> **Texto fornecido**:
== == ==

Uma das primeiras medidas de Sebastião Melo como prefeito foi relaxar as medidas de controle da pandemia. O governante argumenta que o antigo prefeito se guiava mais pela política do que pela ciência, no entanto, neste primeiro mês intensificou a distribuição do chamado “kit covid” (hidroxicloroquina, cloroquina, ivermectina, azitromicina) defendido pelo governo federal (e não recomendado pelo governo estadual), na rede municipal de saúde. O kit, sem eficácia comprovada e não recomendado pela SBI (Sociedade Brasileira de Infectologia), é distribuído conforme prescrição médica e assinatura de um termo de consentimento do paciente, que deve assumir os riscos.

A distribuição dos remédios sem eficácia contra a covid-19 consiste, em certa medida, em uma estratégia populista por parte do prefeito. Ele busca uma solução simples – mesmo ineficaz – frente a um problema complexo que exige a formulação de políticas públicas efetivas.

Ainda na questão das políticas públicas, a distribuição dos remédios do kit pode levar à explosão de problemas de saúde causados pelos efeitos colaterais dos remédios, tais como problemas hepáticos, renais, cardíacos, aumento de resistência de bactérias, entre outros.

O período após as eleições foi marcado pelo recrudescimento da pandemia no Rio Grande do Sul. No começo de outubro, os indicadores de novas hospitalizações e óbitos apresentaram melhorias, levando ao reaparecimento de regiões classificadas com a bandeira amarela (baixo risco) no estado. Entretanto, já no final de outubro os indicadores voltaram a crescer e ocorreu o aumento de classificações de risco alto (bandeira vermelha). Em 14 de dezembro foi atribuída bandeira preta para duas regiões (Bagé e Pelotas), porém a classificação não indica a necessidade de lockdown, mas sim de maiores cuidados. Nas semanas seguintes, somente as bandeiras laranja e vermelha foram atribuídas.

rsGráfico 2 – Número de óbitos por Covid-19 no Rio Grande do Sul  Fonte: Site da Secretaria de Saúde do Rio Grande do Sul, 2021.

O crescimento do número de casos é consequência de uma serie de fatores. Primeiro, durante o período eleitoral houve um aumento de aglomerações causadas pelas campanhas. O segundo ponto foi a contínua cessão aos interesses econômicos, à medida que as políticas de flexibilização concentraram-se na abertura do comercio sem estudos sobre medidas para mitigar a circulação das pessoas (horários alternativos para diminuir as aglomerações no transporte coletivo, por exemplo). As festas de fim de ano também contribuíram e seus efeitos podem estar ocultos devido à circulação das pessoas entre estados e municípios. Por fim, é importante ver o impacto das novas mutações da covid-19 no aumento de casos e óbitos.

== == ==

> **Seção de dados**:
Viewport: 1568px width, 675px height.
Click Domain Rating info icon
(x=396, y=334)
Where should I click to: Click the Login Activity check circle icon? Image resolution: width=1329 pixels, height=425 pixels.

== == ==

> **Instrução de trabalho A**:
Segundo o texto fornecido, quais duas regiões receberam bandeira preta em 14 de dezembro?
> **Instrução de trabalho B**:
Indique se cada afirmação concorda com o texto fornecido, respondendo sim ou não e citando literalmente o trecho decisivo: (i) O kit covid é distribuído sem necessidade de prescrição médica. (ii) A bandeira preta atribuída às regiões indicava a necessidade de lockdown. (iii) Durante o período eleitoral, as campanhas provocaram mais aglomerações.
> **Instrução de trabalho C**:
Escreva a continuação do texto fornecido sobre a pandemia no Rio Grande do Sul, começando logo após a última frase.
O material não tem nenhum papel aqui.

> **Resposta A**:
Bagé e Pelotas.

> **Resposta B**:
(i) Não: "é distribuído conforme prescrição médica e assinatura de um termo de consentimento do paciente".
(ii) Não: "a classificação não indica a necessidade de lockdown, mas sim de maiores cuidados".
(iii) Sim: "durante o período eleitoral houve um aumento de aglomerações causadas pelas campanhas".

> **Resposta C**:
Os modelos de distanciamento controlado são importantes para influenciar a ponta final da pandemia (número de casos e internações), mas, sem o complemento de políticas de testagem em massa e políticas públicas para diminuir os efeitos econômicos e sociais da pandemia, sua eficácia é incompleta.

A ausência de coordenação entre os níveis (sobretudo pela omissão e negacionismo do governo federal no combate à pandemia) e a incapacidade dos estados de irem além de modelos de distanciamento controlado (que ao longo do tempo foram se tornando cada vez mais flexíveis) levaram a uma situação em que a espera por uma vacina se tornou a principal política.

O maior desafio do país está em como lidar com a falta do imunizante. A demora e a resistência do governo federal em adquirir vacinas, aliada à política de desindustrialização e diminuição do investimento em ciência e tecnologia (tanto no nível federal quanto no estadual), levou ao aumento da dependência em relação à indústria farmacêutica estrangeira e dificultou a criação de uma vacina nacional.

Até o dia 29 de janeiro o Rio Grande do Sul havia recebido um pouco mais de 511 mil doses de imunizantes e vacinado aproximadamente 145 mil cidadãos, a grande maioria dos profissionais da saúde e idosos institucionalizados. No entanto, não basta apenas começar a vacinação, é preciso formular políticas para que a mesma seja efetiva, além de formular políticas públicas para lidar com a pandemia durante o processo, de modo a evitar o aumento de aglomerações e de contágios.